## SELECTED EXCERPT
Chapter 3: SIEM & Data Lake Basics - Quiz¶

Instructions¶

Test your understanding of SIEM architecture, query languages, correlation rules, and data lake approaches. Each question includes practical examples and detailed explanations.

Question 1: What is the primary function of a SIEM's correlation engine?

A) Store logs in compressed format B) Combine multiple events to detect complex attack patterns C) Forward logs from endpoints to central storage D) Encrypt data in transit

Answer

Correct Answer: B) Combine multiple events to detect complex attack patterns

Explanation: The correlation engine is the core analytics component that combines events across time and systems to detect multi-stage attacks that individual events cannot reveal.

Example: - Single failed login: Low priority (could be typo) - 100 failed logins in 2 minutes, followed by successful login: HIGH priority (brute force success)

The correlation engine implements threshold-based, sequence-based, and behavioral correlation logic to surface genuine threats.

Reference: Chapter 3, Section 3.1 - What is a SIEM?

Question 2: Which query language is used by Microsoft Sentinel?

(Word and item position data)
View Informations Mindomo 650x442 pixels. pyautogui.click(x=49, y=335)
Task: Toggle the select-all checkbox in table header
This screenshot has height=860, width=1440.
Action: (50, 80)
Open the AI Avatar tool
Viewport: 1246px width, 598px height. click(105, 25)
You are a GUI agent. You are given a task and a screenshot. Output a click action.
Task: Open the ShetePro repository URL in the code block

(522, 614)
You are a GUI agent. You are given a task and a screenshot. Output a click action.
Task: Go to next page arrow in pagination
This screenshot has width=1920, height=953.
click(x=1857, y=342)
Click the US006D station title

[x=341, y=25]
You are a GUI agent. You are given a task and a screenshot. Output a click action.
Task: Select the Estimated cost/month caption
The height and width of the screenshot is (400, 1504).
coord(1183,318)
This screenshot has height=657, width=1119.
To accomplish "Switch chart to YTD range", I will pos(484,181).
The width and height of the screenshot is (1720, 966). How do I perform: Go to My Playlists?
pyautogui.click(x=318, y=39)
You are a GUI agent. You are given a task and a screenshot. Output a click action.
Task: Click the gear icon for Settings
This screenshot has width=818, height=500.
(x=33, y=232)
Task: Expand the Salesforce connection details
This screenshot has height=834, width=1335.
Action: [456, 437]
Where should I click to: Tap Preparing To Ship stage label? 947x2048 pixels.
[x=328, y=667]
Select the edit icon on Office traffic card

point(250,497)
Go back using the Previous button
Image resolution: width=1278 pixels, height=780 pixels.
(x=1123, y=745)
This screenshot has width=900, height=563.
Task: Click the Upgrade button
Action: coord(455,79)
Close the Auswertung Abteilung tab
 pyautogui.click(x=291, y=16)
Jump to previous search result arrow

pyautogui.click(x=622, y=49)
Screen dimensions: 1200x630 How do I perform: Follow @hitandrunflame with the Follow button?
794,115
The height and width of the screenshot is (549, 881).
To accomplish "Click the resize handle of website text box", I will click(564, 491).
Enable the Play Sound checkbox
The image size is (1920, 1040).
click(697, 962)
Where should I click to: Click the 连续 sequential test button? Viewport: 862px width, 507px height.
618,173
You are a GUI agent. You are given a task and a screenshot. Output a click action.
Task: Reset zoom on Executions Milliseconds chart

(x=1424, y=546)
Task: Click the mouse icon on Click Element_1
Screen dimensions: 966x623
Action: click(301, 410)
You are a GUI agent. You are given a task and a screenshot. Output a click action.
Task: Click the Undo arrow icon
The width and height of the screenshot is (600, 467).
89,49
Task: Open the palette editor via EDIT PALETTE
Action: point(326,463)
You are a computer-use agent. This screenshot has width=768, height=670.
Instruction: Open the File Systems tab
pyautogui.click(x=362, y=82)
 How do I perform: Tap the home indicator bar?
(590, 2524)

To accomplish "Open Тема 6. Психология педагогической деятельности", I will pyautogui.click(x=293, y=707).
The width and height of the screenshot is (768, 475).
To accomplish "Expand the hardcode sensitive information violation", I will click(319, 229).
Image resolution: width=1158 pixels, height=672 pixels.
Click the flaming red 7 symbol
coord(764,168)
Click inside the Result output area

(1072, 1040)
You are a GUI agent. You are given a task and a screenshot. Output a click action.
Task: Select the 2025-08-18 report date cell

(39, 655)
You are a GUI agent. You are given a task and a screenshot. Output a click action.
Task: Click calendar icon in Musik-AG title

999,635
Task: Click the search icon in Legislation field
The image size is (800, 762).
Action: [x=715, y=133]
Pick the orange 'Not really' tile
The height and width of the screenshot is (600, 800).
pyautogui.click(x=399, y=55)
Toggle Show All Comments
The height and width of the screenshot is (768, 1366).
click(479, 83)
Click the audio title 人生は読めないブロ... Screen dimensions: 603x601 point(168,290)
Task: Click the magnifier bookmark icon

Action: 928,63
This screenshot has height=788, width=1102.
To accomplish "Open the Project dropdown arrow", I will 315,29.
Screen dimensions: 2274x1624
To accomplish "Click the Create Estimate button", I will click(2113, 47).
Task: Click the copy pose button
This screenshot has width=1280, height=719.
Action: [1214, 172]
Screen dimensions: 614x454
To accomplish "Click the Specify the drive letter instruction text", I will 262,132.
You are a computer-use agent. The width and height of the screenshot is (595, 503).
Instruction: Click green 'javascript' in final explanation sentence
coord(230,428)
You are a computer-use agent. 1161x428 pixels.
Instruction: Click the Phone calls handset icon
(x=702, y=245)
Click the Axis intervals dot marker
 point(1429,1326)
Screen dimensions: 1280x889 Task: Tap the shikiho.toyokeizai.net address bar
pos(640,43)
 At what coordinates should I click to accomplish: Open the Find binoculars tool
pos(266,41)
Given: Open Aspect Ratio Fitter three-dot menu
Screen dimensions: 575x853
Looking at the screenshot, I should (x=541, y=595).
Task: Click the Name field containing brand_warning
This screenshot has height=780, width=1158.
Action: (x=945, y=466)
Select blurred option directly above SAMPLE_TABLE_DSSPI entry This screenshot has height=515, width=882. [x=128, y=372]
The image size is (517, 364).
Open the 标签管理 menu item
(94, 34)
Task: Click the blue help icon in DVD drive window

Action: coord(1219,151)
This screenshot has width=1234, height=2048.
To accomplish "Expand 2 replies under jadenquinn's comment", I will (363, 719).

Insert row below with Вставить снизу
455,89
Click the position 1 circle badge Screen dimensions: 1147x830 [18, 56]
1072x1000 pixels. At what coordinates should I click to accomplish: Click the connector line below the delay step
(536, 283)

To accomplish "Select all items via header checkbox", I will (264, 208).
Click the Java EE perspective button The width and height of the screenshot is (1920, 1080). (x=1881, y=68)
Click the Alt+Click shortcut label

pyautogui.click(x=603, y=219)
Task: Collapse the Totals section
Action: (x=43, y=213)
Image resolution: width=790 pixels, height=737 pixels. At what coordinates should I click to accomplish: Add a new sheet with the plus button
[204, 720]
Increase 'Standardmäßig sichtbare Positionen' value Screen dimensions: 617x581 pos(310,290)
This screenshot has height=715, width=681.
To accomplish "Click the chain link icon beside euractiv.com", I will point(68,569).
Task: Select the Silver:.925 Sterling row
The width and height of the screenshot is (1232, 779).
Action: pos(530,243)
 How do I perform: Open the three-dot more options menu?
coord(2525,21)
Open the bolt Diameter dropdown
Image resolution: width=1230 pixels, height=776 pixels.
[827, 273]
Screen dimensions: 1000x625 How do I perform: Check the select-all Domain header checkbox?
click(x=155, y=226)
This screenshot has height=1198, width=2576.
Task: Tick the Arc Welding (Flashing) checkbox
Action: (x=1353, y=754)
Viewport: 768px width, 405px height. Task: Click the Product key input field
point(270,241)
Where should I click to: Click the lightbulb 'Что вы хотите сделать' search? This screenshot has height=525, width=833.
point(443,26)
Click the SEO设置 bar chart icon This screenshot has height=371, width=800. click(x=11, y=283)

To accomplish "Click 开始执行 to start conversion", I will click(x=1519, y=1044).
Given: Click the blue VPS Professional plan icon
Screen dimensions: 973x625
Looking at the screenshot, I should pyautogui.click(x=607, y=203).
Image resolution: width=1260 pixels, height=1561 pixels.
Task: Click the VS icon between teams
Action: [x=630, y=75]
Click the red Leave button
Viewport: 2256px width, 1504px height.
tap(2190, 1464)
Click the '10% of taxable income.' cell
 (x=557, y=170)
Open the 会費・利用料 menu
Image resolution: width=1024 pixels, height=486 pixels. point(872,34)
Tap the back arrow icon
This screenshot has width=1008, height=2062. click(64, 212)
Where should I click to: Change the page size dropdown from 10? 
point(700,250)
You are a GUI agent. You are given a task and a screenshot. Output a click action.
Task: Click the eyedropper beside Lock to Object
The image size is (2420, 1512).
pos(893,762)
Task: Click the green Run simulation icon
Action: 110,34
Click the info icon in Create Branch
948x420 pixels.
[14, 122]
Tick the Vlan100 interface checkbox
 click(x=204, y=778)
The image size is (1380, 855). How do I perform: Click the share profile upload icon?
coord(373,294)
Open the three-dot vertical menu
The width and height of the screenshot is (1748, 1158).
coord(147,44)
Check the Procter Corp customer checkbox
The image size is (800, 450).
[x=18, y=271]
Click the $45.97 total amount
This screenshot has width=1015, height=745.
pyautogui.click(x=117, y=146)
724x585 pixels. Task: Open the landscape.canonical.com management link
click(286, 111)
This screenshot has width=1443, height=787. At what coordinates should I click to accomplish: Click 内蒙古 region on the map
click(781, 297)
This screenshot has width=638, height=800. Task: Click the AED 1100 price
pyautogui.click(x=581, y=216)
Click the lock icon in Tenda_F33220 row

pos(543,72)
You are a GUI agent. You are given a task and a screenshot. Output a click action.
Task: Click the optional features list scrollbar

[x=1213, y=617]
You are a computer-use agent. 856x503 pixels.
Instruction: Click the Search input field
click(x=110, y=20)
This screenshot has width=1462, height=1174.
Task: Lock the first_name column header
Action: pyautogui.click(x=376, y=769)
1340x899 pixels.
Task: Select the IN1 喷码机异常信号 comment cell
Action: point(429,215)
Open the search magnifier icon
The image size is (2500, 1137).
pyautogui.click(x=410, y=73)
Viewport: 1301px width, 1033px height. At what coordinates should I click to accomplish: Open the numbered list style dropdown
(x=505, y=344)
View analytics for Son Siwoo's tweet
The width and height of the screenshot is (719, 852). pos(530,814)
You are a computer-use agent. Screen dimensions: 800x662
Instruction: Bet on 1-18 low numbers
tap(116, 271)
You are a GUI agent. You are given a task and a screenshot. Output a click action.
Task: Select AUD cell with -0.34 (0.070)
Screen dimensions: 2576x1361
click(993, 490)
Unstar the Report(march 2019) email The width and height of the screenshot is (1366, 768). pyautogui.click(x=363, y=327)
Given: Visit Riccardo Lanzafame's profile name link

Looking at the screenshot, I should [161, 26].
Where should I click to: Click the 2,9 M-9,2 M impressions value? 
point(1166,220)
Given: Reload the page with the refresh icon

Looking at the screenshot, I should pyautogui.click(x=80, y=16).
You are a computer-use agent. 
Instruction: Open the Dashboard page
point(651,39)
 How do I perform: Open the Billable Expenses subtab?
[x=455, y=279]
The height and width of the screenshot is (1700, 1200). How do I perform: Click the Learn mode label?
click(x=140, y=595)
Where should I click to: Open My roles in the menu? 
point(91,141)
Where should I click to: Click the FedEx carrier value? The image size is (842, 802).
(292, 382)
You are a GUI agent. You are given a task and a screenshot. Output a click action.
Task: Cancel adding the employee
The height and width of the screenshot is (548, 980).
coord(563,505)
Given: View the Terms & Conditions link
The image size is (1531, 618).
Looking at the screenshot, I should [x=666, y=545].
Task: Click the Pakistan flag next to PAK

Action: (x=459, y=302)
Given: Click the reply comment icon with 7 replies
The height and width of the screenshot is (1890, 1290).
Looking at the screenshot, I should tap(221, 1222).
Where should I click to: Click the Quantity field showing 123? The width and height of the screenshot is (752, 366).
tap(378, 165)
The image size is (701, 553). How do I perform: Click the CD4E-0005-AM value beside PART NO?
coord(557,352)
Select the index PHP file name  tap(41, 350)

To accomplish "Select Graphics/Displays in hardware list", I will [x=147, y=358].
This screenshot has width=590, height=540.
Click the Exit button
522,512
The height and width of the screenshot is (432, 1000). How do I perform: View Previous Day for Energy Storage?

## PROBLEMS TO WORK ON
1. According to the SIEM quiz excerpt, why does a SIEM's correlation engine combine events across time and systems? Answer in one to three sentences.
2. Do these statements agree with the SIEM quiz excerpt? For each, answer yes or no and quote the words from the excerpt that decide it.
(a) A single failed login is treated as low priority.
(b) The correlation engine relies only on threshold-based logic.
(c) The correct answer to Question 1 is the option about forwarding logs from endpoints to central storage.
The listing was drawn from a different source than the SIEM quiz excerpt.

## ANSWERS PER TASK
1. It combines events across time and systems so that it can detect multi-stage attacks that individual events cannot reveal. For example, a single failed login is low priority, but 100 failed logins in 2 minutes followed by a successful login points to a brute force success and is high priority.

2.
(a) Yes: "Single failed login: Low priority (could be typo)"
(b) No: "The correlation engine implements threshold-based, sequence-based, and behavioral correlation logic"
(c) No: "Correct Answer: B) Combine multiple events to detect complex attack patterns"